▽
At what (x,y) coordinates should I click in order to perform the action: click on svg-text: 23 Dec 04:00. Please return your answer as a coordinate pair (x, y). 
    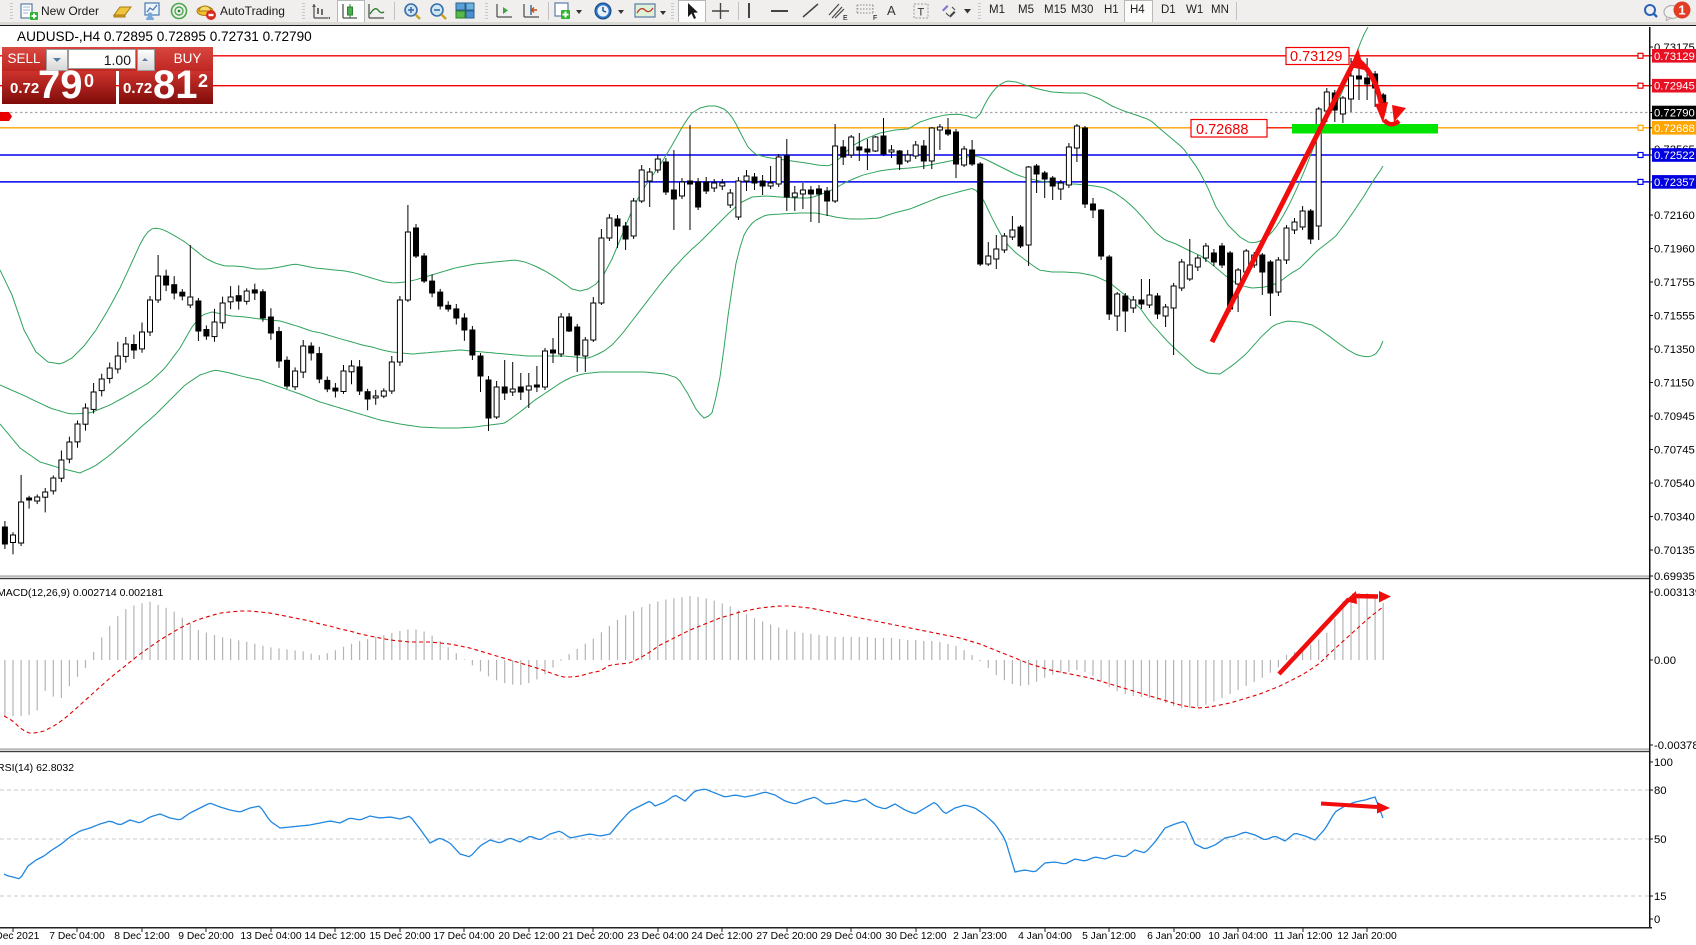
    Looking at the image, I should click on (658, 936).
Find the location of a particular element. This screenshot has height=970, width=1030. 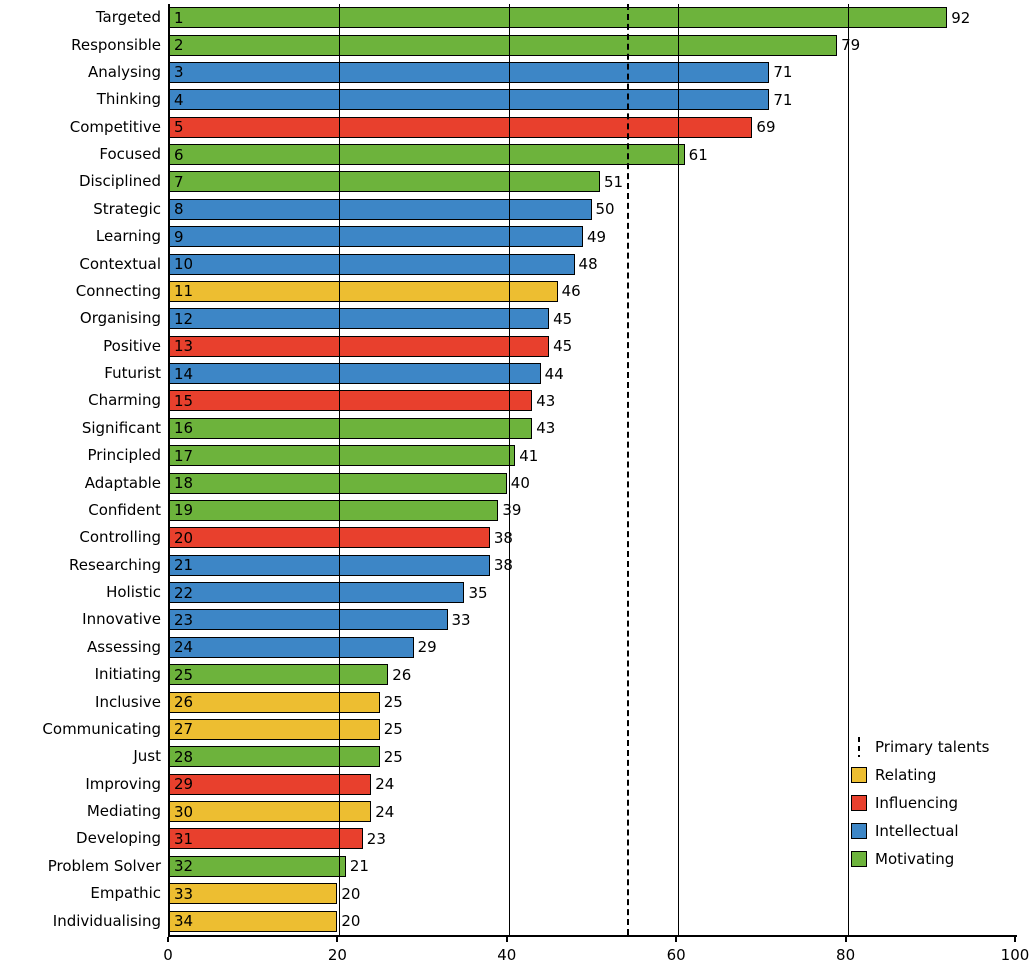

bar-row: Responsible 2 79 is located at coordinates (508, 44).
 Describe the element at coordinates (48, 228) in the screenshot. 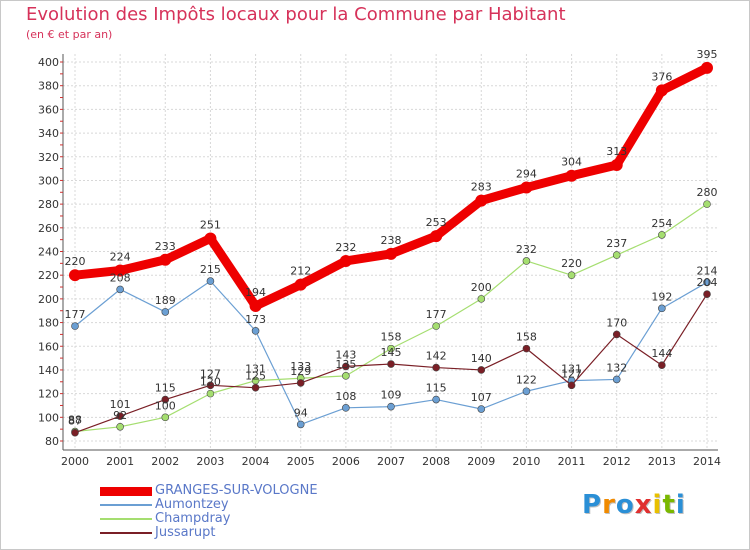

I see `y-tick-label: 260` at that location.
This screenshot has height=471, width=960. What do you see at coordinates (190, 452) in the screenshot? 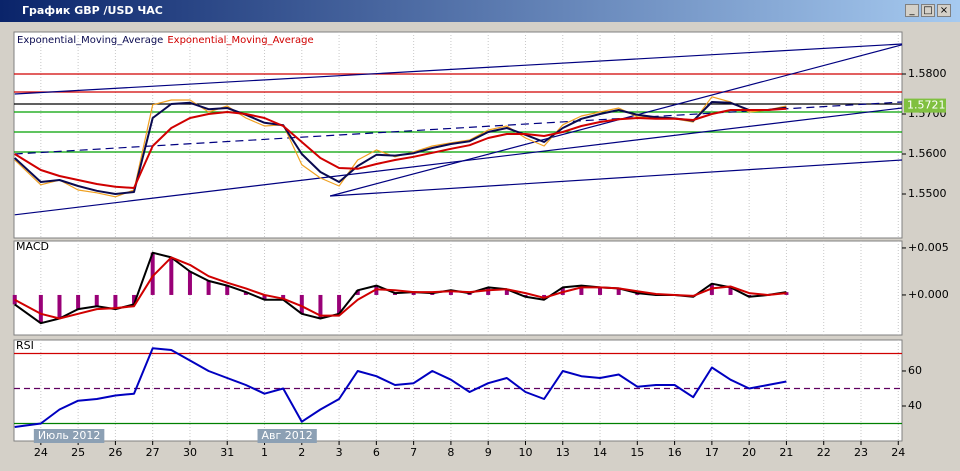
I see `x-tick-label: 30` at bounding box center [190, 452].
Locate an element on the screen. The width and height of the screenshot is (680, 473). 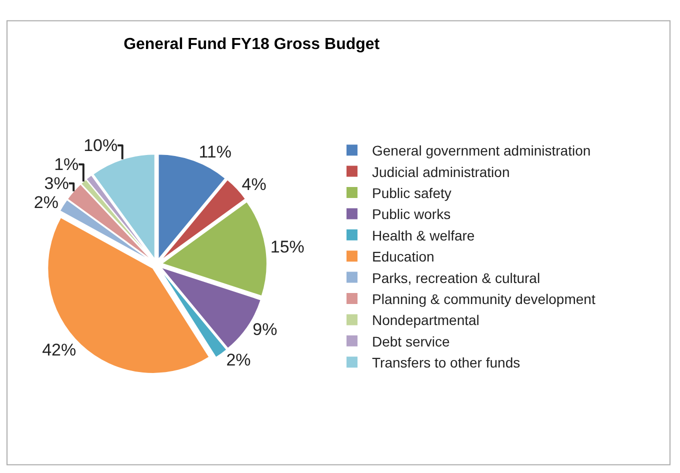
data-label: 10% is located at coordinates (101, 146).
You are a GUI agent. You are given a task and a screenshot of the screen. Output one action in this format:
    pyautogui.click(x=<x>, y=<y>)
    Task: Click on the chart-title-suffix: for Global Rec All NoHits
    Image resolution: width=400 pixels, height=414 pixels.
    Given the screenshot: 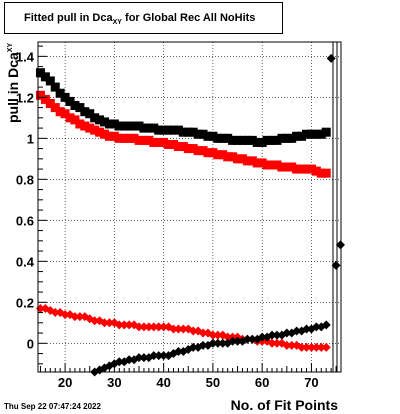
△
WORK INSTRUCTION -> Repeat all of the lines above word for word, leaving out the pictures.

SOLUTION ->
At what (x,y) coordinates should I click in order to perform the action: click on svg-text: 23 Dec 04:00. Please return your answer as a coordinate pair (x, y). 
    Looking at the image, I should click on (658, 936).
Find the location of a particular element. This screenshot has height=970, width=1030. 

bar-row: Responsible 2 79 is located at coordinates (508, 44).
 Describe the element at coordinates (48, 228) in the screenshot. 

I see `y-tick-label: 260` at that location.
This screenshot has height=471, width=960. What do you see at coordinates (190, 452) in the screenshot? 
I see `x-tick-label: 30` at bounding box center [190, 452].
Locate an element on the screen. The width and height of the screenshot is (680, 473). 
data-label: 10% is located at coordinates (101, 146).
You are a GUI agent. You are given a task and a screenshot of the screen. Output one action in this format:
    pyautogui.click(x=<x>, y=<y>)
    Task: Click on the chart-title-suffix: for Global Rec All NoHits
    Image resolution: width=400 pixels, height=414 pixels.
    Given the screenshot: 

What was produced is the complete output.